A provocative visit to Al Aqsa Mosque - GulfToday

A provocative visit to Al Aqsa Mosque

A woman walks near the Dome of the Rock shrine at the Aqsa mosque compound in the old city of Jerusalem. AFP

A woman walks near the Dome of the Rock shrine at the Aqsa mosque compound in the old city of Jerusalem. AFP

Israel’s National Security Minister Itamar Ben-Gvir’s provocative visit to Al Aqsa Mosque compund, the third holiest Islamic shrine, on Tuesday evoked condemnation from the United Arab Emirates, Egypt, Jordan, Saudi Arabia, and Turkey, apart from the Palestinian leaders.
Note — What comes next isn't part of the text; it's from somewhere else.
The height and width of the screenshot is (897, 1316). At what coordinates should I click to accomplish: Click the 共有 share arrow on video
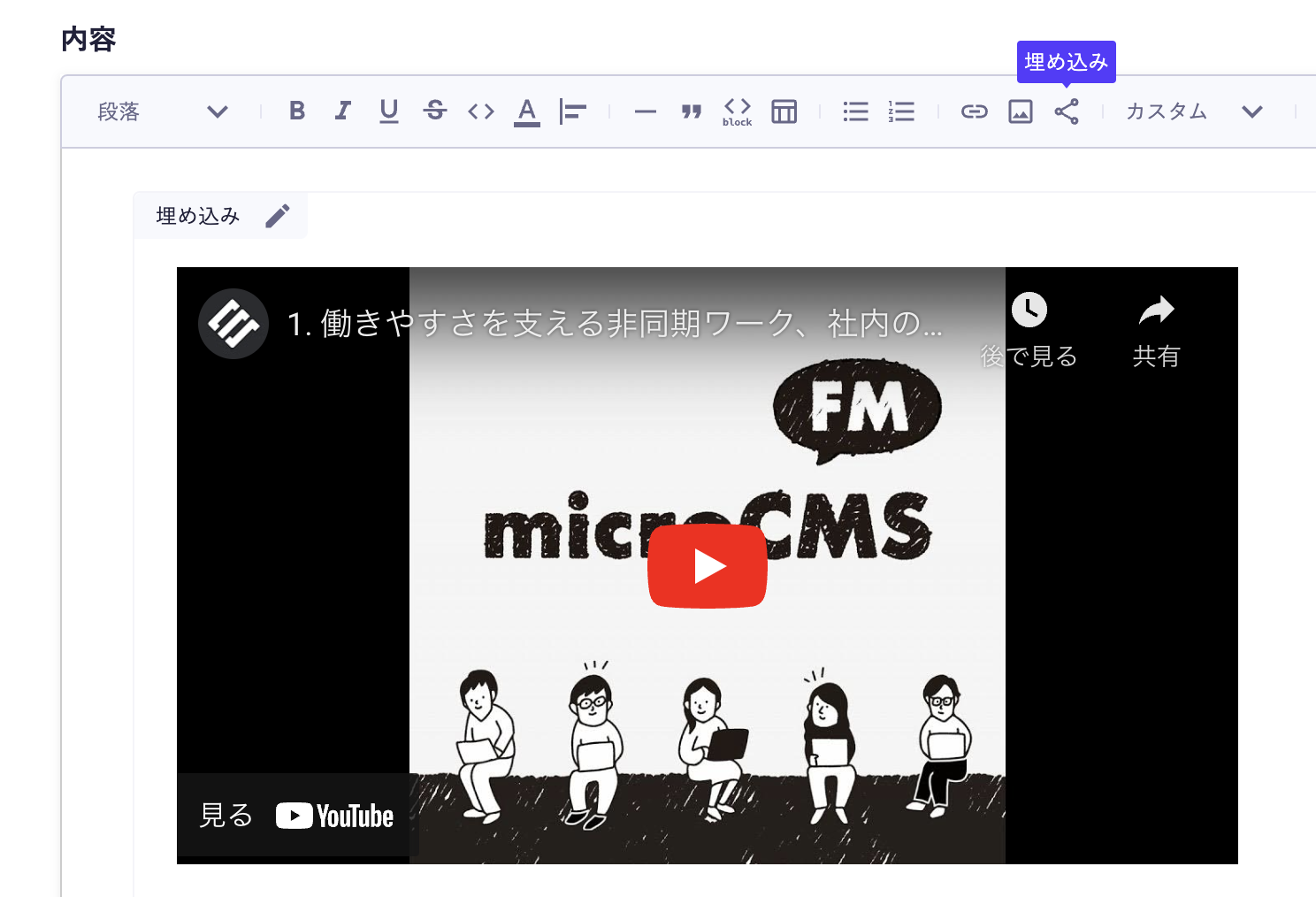1155,311
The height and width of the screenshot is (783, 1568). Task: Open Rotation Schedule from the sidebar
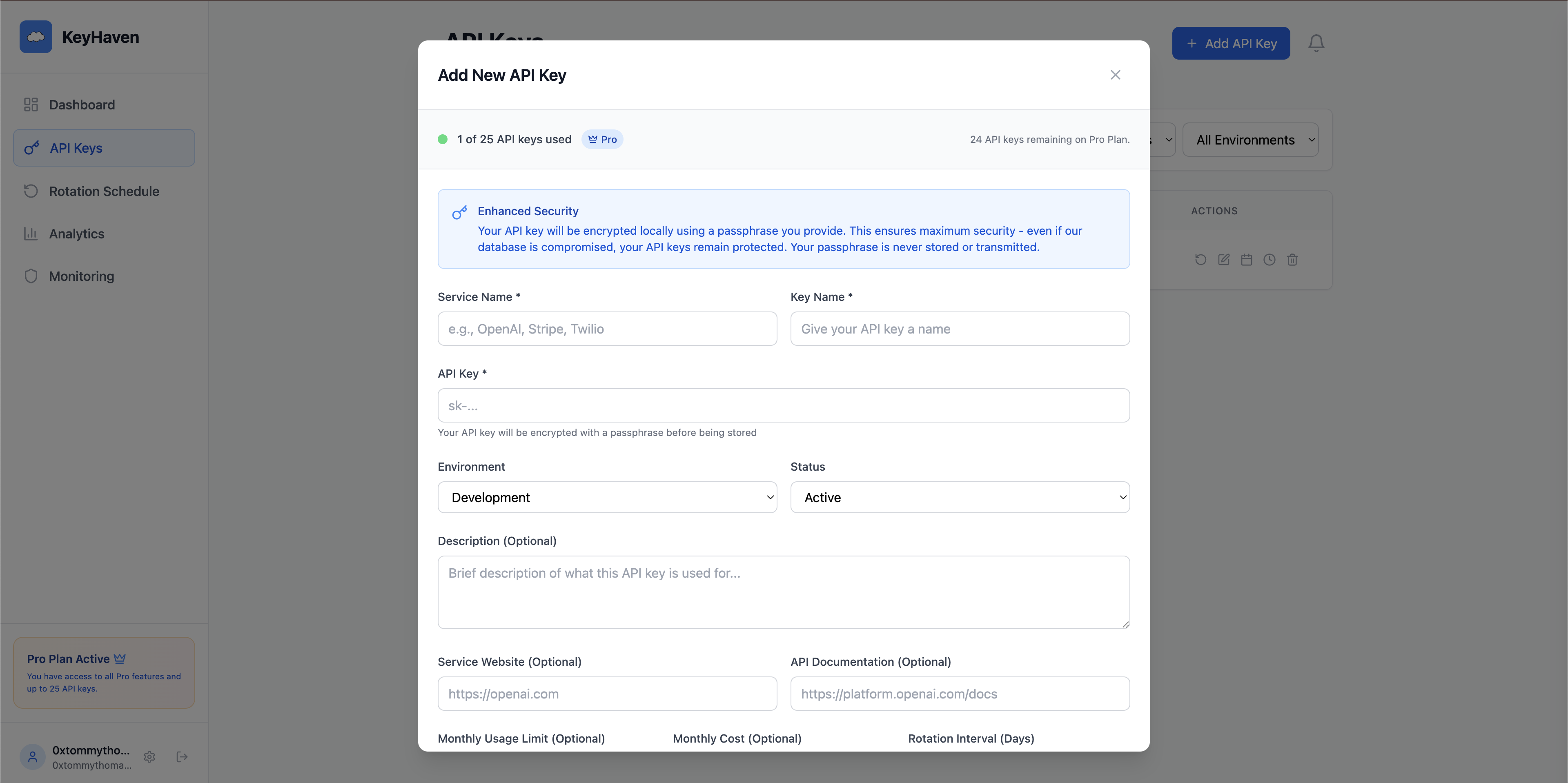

The far-right Jewish politician wrote on his Twitter account that the “site is open to all and if Hamas thinks if it threatens me it will deter me, they should understand that times have changed.”

Hamas warned that such a move would be crossing a “red line”. Ofir Gendelman, Israeli Prime Minister Benjamin Netanyahu’s Arab-speaking spokesman, said that the “situation was calm” after Ben-Gvir left the mosque compound. The Palestinian foreign ministry said it “strongly condemns the storming of Al Aqsa Mosque by the extremist minister Ben-Gvir and views it as unprecedented provocation and a dangerous escalation of the conflict.” Palestinian Prime Minister Mohammed Shtayyeh described Ben-Gvir’s visit as part of an attempt to turn the shrine into a “Jewish temple”. The Jordanian government summoned the Israeli ambassador and warned that Ben-Gvir’s visit violated “the historical and legal status quo in Jerusalem.”  

White House National Security Council spokesperson was quite categorical that maintaining the status quo of the holy sites was imperative. He said, “The United States firmly believes for preservation of status quo with respect to the holy sites in Jerusalem” and also said that the US calls the Netanyahu government to preserve its commitment to the status quo of the holy sites. The UN Secretary-General too emphasised the importance of maintaining the status quo of the holy sites in Jerusalem.

Ben-Gvir’s visit to the compound of the Al Aqsa Mosque is similar to what Likud hardliner Ariel Sharon did in 2000 when he made a similar visit and which triggered the Second Intifada. Sharon’s provocative act did not in any way strengthen the international position of Israel, though it seemed at that time that it was meant to marginalise the implementation of the Oslo Accords that pointed to a two-state solution.

Israeli Prime Minister Netanyahu is a hardliner like Sharon, but quite clearly he does not subscribe to the extremist Jewish politics represented by Ben-Gvir. Netanyahu had to make a deal with Ben-Gvir to form his government, but it is to be seen whether he would want to risk the outbreak of violence from the Palestinian side, especially when world opinion, and just of the Arab and Islamic world, is against jeopardising the status quo of the holy sites in Jerusalem, as well as the status of Jerusalem itself. East Jerusalem, though under Israeli occupation, remains an Arab enclave and Israel would have to indulge in use of military force to change its character.

The Netanyahu government is bent on continuing with its occupation of the West Bank and defending the illegal Jewish settlements in the area. But it is quite conscious of the fact that any foolhardy move to threaten the Al Aqsa Mosque would leave Israel in a most precarious situation. And going by the desire of the Israeli government, and of Israeli politicians of both the Labour and its allies on the left, and the Likud and its allies on the right, to reach out to Arab governments in the regions and establish diplomatic and trade relations, it does not seem likely that Israel would want to alienate its Arab neighbours and also its closest ally, the US. Prime Minister Netanyahu would then have no choice but to rein in the extremist elements in his government like Ben-Gvir. The Jewish settlers in the West Bank are aggressive and provocative like Ben-Gvir but Israel society in general may not want to risk political and economic stability of the Jewish state.